Problem requirements:
Convert the rows from the line containing "The width and height of the screenshot is (640, 393)." through the end of the rows, both ends included, into a numbered list with blank lines omitted. Leave the pictures out.
"""
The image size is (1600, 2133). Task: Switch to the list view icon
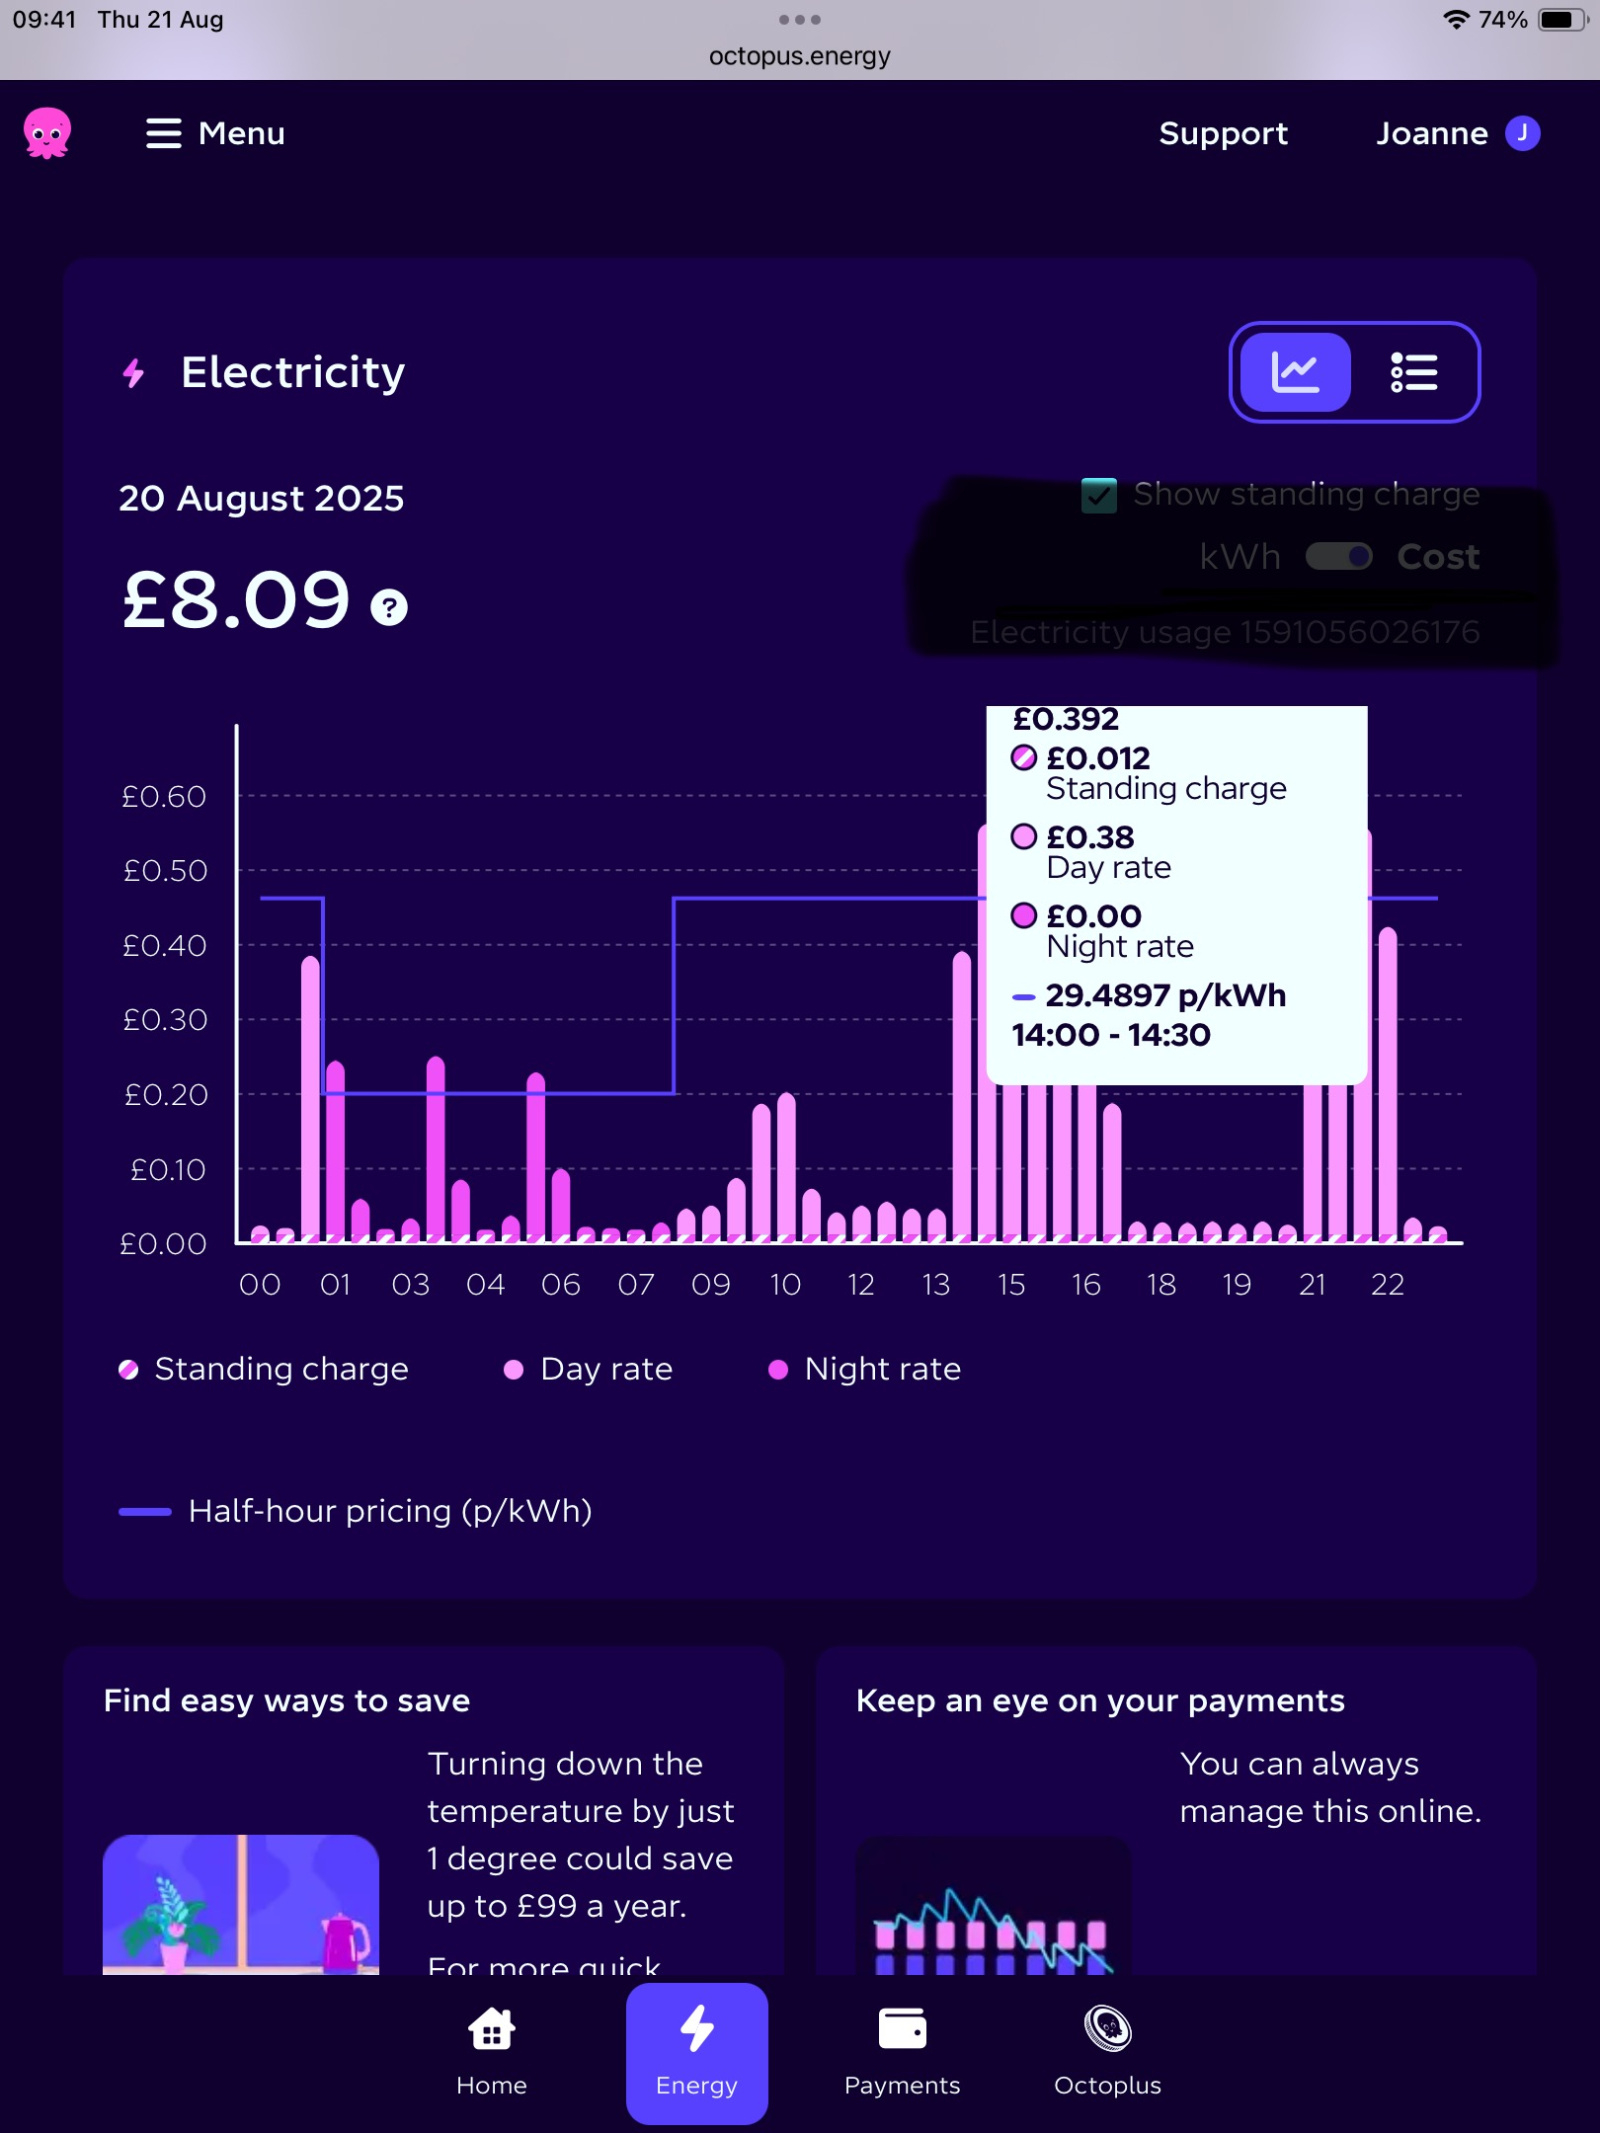(1414, 372)

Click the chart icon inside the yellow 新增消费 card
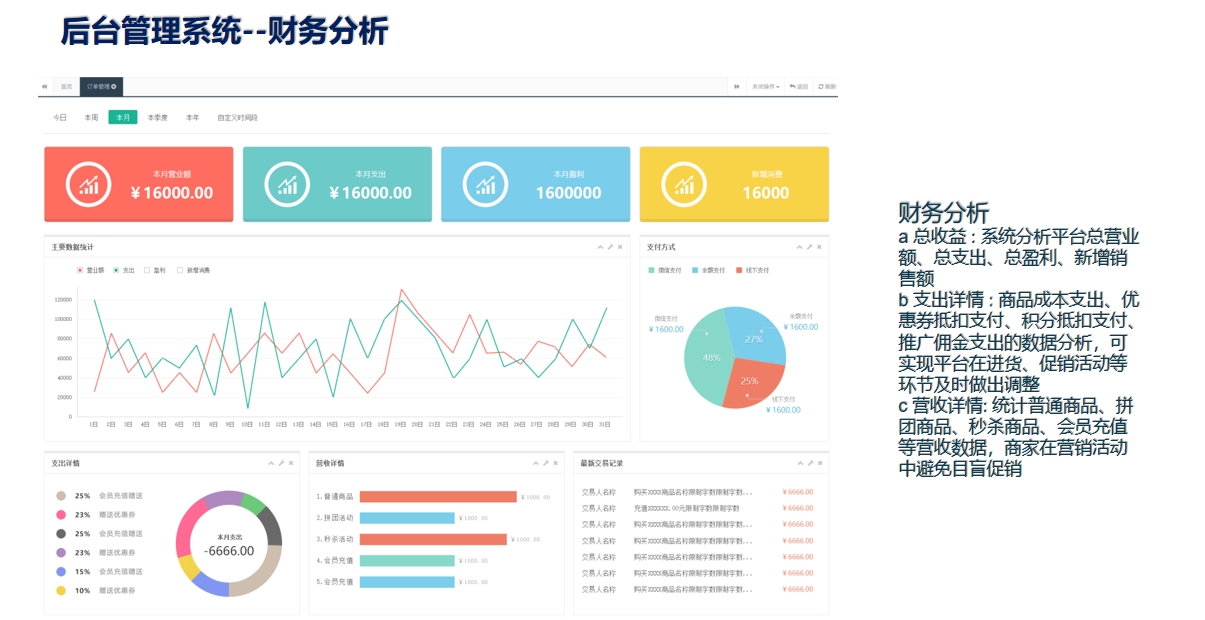pyautogui.click(x=685, y=183)
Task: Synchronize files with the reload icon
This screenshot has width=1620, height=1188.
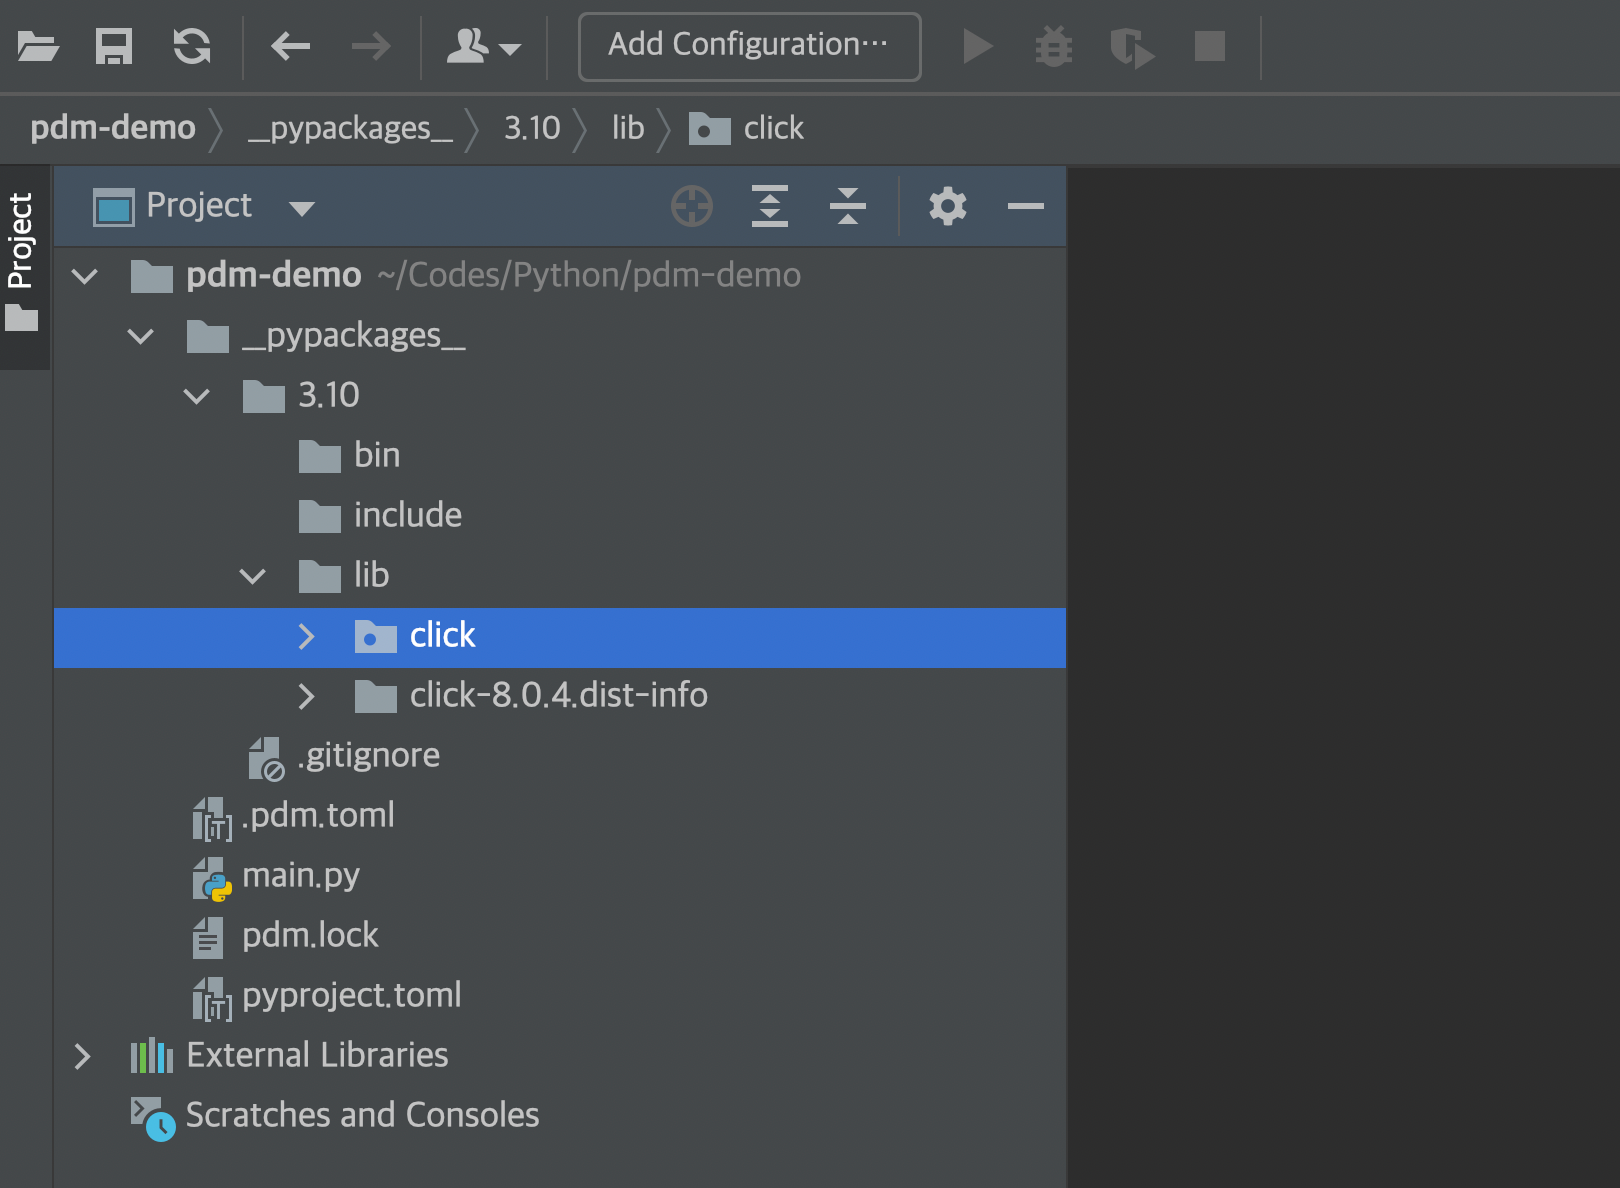Action: (x=191, y=46)
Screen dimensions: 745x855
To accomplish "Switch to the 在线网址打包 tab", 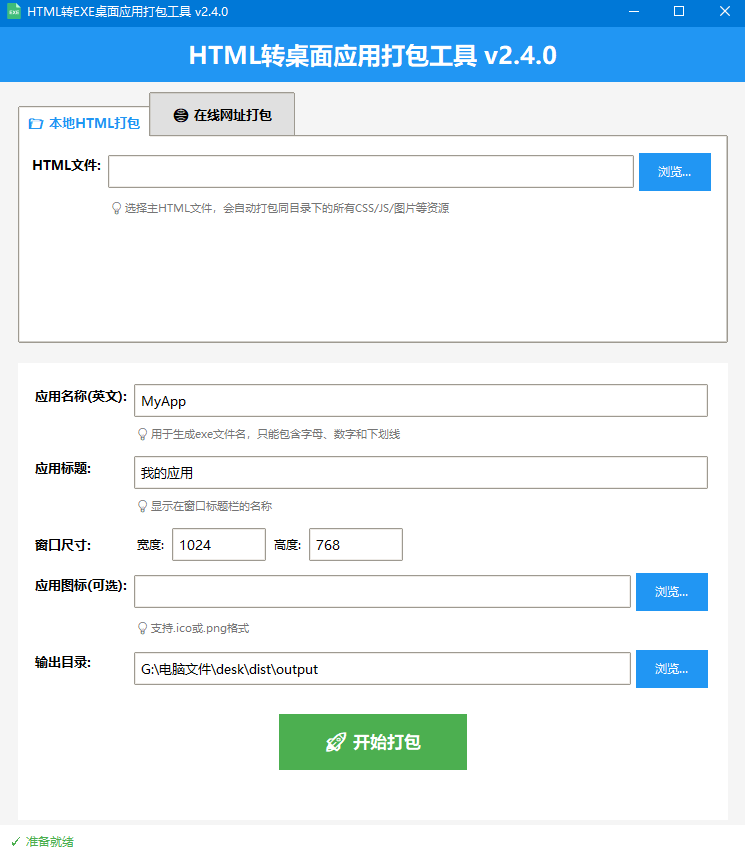I will (222, 115).
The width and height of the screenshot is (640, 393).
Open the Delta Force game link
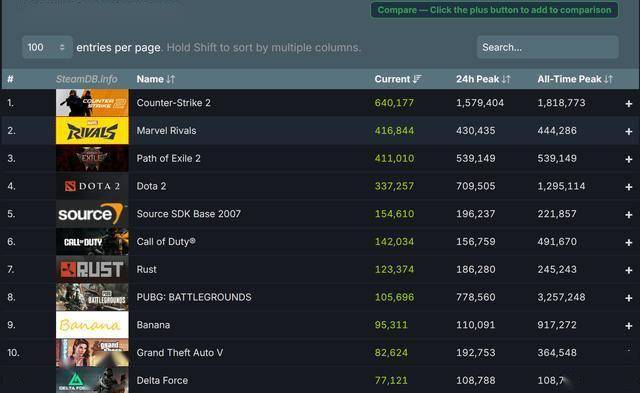click(162, 380)
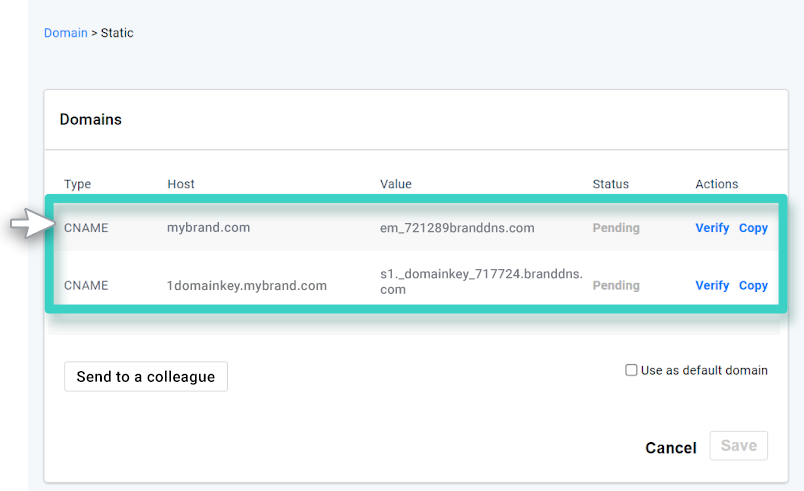Click the Status column header
The height and width of the screenshot is (491, 804).
click(x=610, y=184)
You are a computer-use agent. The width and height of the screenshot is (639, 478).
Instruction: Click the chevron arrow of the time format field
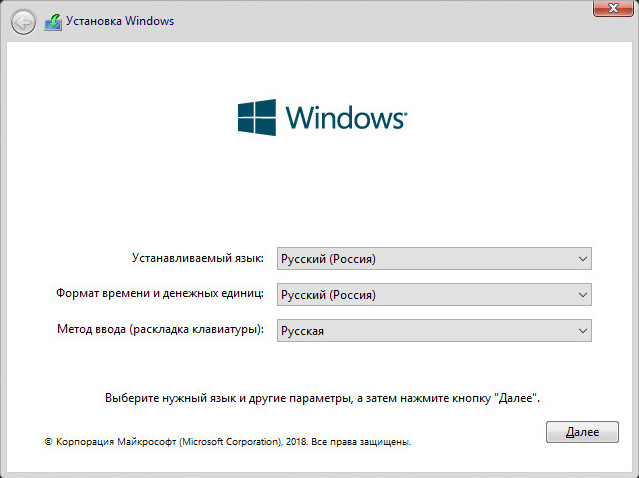(x=583, y=295)
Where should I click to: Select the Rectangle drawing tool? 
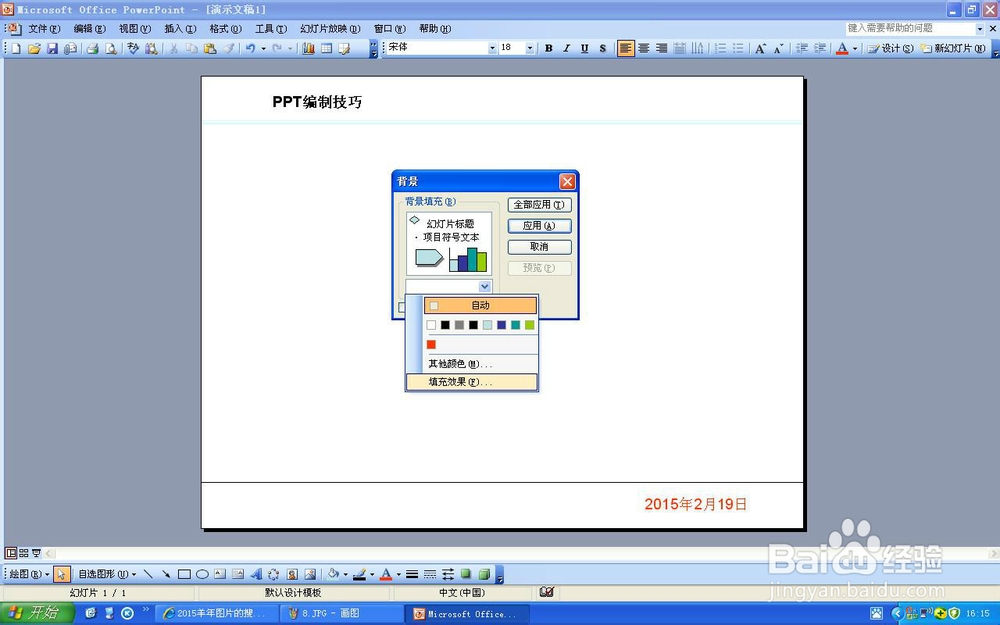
"""
Worked answer:
1. The width and height of the screenshot is (640, 393).
2. Open the Delta Force game link
3. click(162, 380)
4. Click the Status column header
5. The height and width of the screenshot is (491, 804).
6. click(x=610, y=184)
7. You are a computer-use agent. The width and height of the screenshot is (639, 478).
8. Instruction: Click the chevron arrow of the time format field
9. (x=583, y=295)
10. Where should I click to: Select the Rectangle drawing tool? 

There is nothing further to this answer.